Yes, it was a good evening, you guys are a pleasant crowd!

I agree with your next steps, and I will see that I stick to the format that you have already created.  I have been trying to simplify the code that we have and am really eager to put it into the repository.  There is still another project that I have to work on until tomorrow, but then I'll get to it.  

I was thinking that we should pull the distance kernels out of the current clustering code.  For proper modularity, these should be called separately in each iteration and a distance matrix should be provided to the clustering kernel in each iteration.  Also, the I/O could be put into separate subroutines.  It might be useful, if ultimately a user could simply write C/C++-code and the GPU functionality would be hidden.

Something like:


#include "campaign.h"

campaign.checkPlatform();   // checks which, if any, GPU is present
data = campaign.readData(file, format);  // read data
data = campaign.preprocess(data, method);  //  use a selected method to preprocess data
clusters.init(data);		// extracts number of data points, dimensionality, copies data to GPU
for (i = 1:N)	// N iterations, data is kept on GPU between kernel calls; alternatively use convergence criterium
{
	distance = campaign.calcDists(data, clusters, metricType); // metricType = e.g. "manhattan", "euclidean"
	clusters = campaign.iterate(data, clusters, distance, algorithmType);  // One iteration of algorithmType = e.g. "kcenters", "kmeans", "birch"
}
campaign.printResults(clusters, format); // output clustering results


would be great to have.  If you like the idea, maybe we should start thinking about how we could get there.  I am not sure this could make it into our '0.5' version that Russ mentioned, but we could talk about this.

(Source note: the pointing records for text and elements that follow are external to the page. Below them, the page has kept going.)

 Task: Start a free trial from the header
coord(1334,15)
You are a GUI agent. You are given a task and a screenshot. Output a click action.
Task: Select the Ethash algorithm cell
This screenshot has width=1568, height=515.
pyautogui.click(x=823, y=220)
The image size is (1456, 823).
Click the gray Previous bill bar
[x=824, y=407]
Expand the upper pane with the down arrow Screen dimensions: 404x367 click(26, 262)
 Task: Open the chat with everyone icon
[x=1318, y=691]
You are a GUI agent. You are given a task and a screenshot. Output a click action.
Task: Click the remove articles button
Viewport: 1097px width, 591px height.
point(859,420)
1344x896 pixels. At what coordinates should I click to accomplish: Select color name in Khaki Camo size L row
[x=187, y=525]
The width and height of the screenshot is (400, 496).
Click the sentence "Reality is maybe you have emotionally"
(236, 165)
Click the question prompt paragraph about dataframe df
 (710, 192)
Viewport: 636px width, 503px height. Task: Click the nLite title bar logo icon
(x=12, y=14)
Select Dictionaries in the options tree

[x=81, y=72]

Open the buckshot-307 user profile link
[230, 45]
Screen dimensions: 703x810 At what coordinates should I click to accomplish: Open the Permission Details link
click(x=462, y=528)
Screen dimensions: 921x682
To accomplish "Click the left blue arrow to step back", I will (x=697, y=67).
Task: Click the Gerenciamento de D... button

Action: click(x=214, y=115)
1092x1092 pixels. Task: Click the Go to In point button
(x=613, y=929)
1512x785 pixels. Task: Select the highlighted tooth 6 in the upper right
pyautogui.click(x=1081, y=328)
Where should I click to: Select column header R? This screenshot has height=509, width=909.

It makes sense to have something out asap.  It will be fun to increase the speed of our clustering code in subsequent iterations, but we should start getting people to use it.  I'll try to deposit the modules that I have at the end of the week.

Bill, I am looking forward to hearing about your profiling work during our next meeting.  Your findings will surely help me write more efficient code right from the onset.  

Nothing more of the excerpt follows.